The Early Childhood Education program seeks students who have a strong desire to nurture and care. To ensure that the Early Childhood Education Associate in Science applicant chooses the appropriate career, candidates are encouraged to meet with the program coordinator and the college counselor.
Successful completion of this program satisfies New Hampshire Childcare Bureau of Licensing requirements for certification as a childcare director or teacher. This program also provides an ideal preparation for those students wishing to continue their education on the baccalaureate level.

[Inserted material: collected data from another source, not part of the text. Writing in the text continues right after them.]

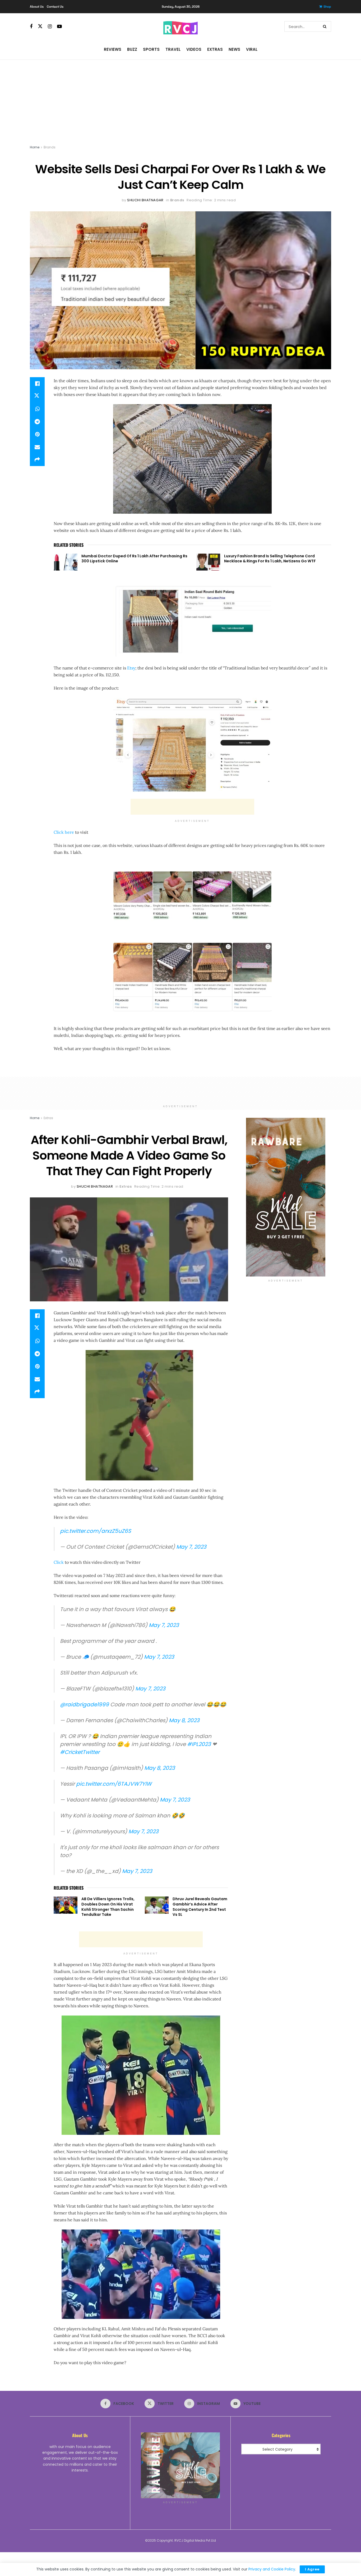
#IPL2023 (199, 1744)
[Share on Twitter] (37, 396)
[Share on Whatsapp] (37, 409)
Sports (151, 49)
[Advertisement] (180, 99)
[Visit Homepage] (180, 26)
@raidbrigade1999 (84, 1704)
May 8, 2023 (184, 1720)
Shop (327, 6)
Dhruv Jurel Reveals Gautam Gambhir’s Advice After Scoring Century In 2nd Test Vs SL (200, 1906)
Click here (64, 832)
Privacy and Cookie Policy (271, 2569)
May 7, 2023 (191, 1547)
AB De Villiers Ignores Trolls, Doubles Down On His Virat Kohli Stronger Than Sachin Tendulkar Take (108, 1906)
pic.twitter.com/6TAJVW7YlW (114, 1784)
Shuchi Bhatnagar (145, 200)
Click (59, 1562)
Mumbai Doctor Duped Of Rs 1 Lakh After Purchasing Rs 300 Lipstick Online (134, 558)
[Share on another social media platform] (37, 459)
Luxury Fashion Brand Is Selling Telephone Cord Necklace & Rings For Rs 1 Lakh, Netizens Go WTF (270, 558)
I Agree (312, 2569)
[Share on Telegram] (37, 421)
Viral (251, 49)
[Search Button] (325, 26)
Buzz (132, 49)
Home (34, 147)
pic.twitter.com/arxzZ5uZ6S (95, 1531)
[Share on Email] (37, 447)
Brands (49, 147)
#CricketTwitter (80, 1752)
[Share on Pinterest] (37, 434)
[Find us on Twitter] (40, 26)
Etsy (131, 668)
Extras (215, 49)
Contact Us (55, 6)
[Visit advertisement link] (285, 1197)
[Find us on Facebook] (31, 27)
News (234, 49)
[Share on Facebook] (37, 383)
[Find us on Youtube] (59, 27)
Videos (193, 49)
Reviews (112, 49)
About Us (37, 6)
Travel (173, 49)
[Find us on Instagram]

The New Hampshire Bureau of Childcare Standards and Licensing may restrict certification of candidates who have been involved in civil or criminal action. Questions about certification restrictions should be addressed to the New Hampshire Bureau of Childcare Standards and Licensing.
First Year Fall Semester
|ECE121L||Growth and Development of the Young Child||3||0||3|
|ECE123L||Foundations of Early Childhood Education||3||0||3|
First Year Spring Semester
|ECE122L||Curriculum Development in Early Childhood||3||0||3|
|ECE124L||Health, Nutrition and Safety in Child Care||3||0||3|
|PSYC125L||Introduction to Psychology||3||0||3|
Second Year Fall Semester
|ECE165L||Practicum I in Early Childhood Education||1||6||3|
|ECE216L||Young Children’s Special Needs||3||0||3|
|SOSC235L||Children, Youth and Families||3||0||3|
Second Year Spring Semester
|ECE265L||Practicum II in Early Childhood Education||1||9||4|
|ECE230L||Developing and Administering a CC &Ed||3||0||3|
Early Childhood Education Program candidates must:
- have command of the English language;
- have the ability to stand for sustained periods of time, walking, running, bending, sitting on the floor and on child-size furniture to meet the child’s needs and accomplish tasks;
- have sufficient strength, stamina and motor coordination to perform frequent lifting, moving and transferring children, especially infants and toddlers;
- have sufficient visual and hearing acuity to ensure a safe environment and the ability to respond quickly in the event of an emergency;
- have sufficient verbal ability to express and exchange information and ideas as well as to interpret important instructions to children, fellow students, and supervising teachers;
- have the ability to work with frequent interruptions, to respond appropriately to unexpected situations, and to cope with extreme variations in workload and stress levels;
- have the ability to secure transportation to Practicum and field observation sites;
- uphold the ethical codes relevant to his or her discipline (National Association for the Education of Young Children);
- have the ability to demonstrate and maintain organizational skills, time management and professional respect and conduct as an early childhood education student, either at a practicum site, or in the community;
Upon completion of this program the successful student will be able to:
- communicate skillfully, both orally and in writing;
- demonstrate empathy with children and their families;
- perform accurate development assessments;
- devise imaginative developmentally appropriate learning experiences.